This led to the moment of a “Cosmos’ fever”, with the launch of Sputnik (1957) or the Moon landing (1969), as an everyday’s reality. Nevertheless, we could perhaps retrocede to the 19th century when discussing Eames’ procedures on zooming and scaling. The Victorian engineer James Nasmyth (1808-1890) in his book The Moon: considered as a planet, a world, and a satellite (1874) [2], sought to prove that Moon’s surface was as volcanic, and used the scale of his own rough skin to prove age’s effects on evaporating mass surfaces. Just like the Eames’, Nasmyth played a sort of visual synecdoche – the specific stands for the whole -, since the surrealism of his hand was the closest he had to prove something wider as the Universe.

In House of Science (1962), again, we get to understand the power of the act measurement in Sciences.
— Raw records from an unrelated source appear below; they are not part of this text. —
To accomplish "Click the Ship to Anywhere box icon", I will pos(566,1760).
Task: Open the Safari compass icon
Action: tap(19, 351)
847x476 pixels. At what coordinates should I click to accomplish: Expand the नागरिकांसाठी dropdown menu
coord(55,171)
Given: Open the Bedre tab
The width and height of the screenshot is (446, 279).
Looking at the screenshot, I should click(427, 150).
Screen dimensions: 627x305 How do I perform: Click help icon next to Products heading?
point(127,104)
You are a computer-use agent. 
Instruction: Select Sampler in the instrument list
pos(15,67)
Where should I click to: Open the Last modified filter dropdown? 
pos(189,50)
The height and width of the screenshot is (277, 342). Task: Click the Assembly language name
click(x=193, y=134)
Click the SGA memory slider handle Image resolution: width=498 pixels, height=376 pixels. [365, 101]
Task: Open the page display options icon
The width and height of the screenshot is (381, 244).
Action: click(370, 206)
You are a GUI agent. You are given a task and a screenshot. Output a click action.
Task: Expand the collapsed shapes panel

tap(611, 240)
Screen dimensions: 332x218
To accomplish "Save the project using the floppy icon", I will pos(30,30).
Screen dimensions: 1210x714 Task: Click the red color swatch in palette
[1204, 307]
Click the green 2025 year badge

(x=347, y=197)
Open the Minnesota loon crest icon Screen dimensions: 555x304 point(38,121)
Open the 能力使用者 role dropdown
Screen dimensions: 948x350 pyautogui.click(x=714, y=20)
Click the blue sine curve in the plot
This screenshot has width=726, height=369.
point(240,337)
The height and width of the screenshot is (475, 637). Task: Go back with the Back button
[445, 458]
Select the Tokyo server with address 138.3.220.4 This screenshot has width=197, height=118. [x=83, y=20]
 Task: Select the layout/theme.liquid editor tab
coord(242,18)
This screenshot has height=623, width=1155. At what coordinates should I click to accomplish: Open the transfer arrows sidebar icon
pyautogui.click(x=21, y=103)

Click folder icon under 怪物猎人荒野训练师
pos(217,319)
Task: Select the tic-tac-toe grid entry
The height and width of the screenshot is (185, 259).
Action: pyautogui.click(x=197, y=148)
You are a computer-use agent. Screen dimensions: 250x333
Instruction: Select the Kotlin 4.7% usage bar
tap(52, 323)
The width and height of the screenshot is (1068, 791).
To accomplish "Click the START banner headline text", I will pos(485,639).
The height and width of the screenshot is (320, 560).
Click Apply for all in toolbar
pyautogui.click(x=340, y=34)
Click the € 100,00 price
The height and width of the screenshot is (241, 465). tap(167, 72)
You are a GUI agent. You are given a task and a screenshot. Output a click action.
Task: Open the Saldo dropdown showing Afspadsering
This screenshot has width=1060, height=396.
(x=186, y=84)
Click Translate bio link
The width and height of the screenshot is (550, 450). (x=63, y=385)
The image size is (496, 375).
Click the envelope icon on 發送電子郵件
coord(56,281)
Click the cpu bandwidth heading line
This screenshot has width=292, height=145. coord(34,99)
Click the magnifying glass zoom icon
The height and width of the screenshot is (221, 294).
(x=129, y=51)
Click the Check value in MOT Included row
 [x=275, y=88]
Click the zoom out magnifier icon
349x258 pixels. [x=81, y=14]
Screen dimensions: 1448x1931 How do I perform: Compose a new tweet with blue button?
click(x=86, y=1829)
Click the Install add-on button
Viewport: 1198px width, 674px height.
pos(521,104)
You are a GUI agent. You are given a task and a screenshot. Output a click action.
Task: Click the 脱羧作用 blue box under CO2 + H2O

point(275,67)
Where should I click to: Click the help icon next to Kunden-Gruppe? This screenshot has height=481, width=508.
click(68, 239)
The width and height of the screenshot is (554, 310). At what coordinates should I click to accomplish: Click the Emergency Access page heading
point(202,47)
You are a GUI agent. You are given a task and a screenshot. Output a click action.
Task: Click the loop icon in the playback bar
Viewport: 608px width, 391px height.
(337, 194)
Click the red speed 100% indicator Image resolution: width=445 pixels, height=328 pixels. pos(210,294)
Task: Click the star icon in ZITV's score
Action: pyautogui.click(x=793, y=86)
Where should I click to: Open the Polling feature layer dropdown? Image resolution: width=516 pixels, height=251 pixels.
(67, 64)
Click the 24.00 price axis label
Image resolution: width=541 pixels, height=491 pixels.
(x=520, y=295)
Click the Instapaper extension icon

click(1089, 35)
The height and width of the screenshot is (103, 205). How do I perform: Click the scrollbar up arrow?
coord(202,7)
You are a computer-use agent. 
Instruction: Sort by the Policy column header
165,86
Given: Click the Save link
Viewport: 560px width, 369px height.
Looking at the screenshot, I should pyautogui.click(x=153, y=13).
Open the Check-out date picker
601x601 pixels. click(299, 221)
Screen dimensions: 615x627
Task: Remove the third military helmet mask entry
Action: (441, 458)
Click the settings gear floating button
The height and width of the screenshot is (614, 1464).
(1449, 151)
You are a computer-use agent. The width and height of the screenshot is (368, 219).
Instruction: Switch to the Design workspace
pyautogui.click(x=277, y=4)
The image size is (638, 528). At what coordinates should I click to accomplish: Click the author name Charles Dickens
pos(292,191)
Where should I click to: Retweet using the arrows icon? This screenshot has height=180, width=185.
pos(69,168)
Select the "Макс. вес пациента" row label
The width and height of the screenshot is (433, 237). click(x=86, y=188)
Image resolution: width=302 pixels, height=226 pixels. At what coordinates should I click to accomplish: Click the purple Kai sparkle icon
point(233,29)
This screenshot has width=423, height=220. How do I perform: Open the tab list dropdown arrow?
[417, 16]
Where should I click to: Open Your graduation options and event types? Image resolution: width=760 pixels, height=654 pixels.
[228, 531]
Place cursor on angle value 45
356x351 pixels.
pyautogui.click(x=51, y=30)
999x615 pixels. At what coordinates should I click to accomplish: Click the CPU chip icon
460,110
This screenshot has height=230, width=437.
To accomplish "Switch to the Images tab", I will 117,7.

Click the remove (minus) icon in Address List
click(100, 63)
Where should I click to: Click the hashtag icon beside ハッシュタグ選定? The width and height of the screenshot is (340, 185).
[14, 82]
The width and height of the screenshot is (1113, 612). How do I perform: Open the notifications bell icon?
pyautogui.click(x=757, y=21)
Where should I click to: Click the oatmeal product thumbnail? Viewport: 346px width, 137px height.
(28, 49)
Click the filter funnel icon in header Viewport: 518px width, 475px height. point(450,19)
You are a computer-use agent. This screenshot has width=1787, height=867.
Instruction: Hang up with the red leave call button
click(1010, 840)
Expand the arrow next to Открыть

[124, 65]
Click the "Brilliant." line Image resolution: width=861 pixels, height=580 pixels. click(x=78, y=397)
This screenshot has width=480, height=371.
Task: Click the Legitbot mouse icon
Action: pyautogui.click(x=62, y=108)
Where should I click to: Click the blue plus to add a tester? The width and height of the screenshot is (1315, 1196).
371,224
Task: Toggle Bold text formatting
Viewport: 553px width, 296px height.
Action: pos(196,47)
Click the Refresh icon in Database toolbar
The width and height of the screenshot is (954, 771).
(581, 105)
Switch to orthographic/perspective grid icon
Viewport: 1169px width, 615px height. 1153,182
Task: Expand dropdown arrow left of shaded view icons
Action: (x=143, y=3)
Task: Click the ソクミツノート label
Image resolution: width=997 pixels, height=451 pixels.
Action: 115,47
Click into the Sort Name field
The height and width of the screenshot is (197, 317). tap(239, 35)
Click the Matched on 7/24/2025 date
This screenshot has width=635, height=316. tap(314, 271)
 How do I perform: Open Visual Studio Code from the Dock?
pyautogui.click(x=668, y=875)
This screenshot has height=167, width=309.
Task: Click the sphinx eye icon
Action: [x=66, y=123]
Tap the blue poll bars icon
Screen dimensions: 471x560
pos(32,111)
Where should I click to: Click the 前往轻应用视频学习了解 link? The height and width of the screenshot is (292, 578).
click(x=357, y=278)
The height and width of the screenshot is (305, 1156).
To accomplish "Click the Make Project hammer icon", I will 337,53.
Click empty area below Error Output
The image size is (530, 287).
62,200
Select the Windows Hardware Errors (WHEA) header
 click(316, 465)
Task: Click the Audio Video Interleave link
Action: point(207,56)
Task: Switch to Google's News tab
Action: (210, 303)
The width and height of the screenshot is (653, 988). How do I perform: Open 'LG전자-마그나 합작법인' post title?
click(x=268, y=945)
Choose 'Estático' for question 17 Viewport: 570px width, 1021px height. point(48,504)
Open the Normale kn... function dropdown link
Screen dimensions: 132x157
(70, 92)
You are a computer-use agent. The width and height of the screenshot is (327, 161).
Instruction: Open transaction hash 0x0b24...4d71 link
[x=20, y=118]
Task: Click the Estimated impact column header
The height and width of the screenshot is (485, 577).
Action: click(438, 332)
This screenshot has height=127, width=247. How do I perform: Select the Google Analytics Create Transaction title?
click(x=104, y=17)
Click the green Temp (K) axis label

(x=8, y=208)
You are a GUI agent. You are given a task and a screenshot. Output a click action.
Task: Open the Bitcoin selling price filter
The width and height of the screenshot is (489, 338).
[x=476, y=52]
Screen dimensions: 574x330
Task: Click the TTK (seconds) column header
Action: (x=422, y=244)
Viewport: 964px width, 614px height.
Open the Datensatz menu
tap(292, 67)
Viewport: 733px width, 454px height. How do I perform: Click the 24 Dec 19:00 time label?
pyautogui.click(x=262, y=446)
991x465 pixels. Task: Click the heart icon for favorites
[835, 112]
Here, as Eric Schuldenfrei explained at the Barbican screening, the couple were seeking to bring scientific knowledge to wider public awareness. There was always a didactic intent in Eames’ practice, and this is prevalent in that scale features everywhere: in sports diagrams, in maps, in design and in architecture. A church, for instance, is always an assemblage of the parts that makes the whole possible, as their movie Two Baroque Churches (1955) shows.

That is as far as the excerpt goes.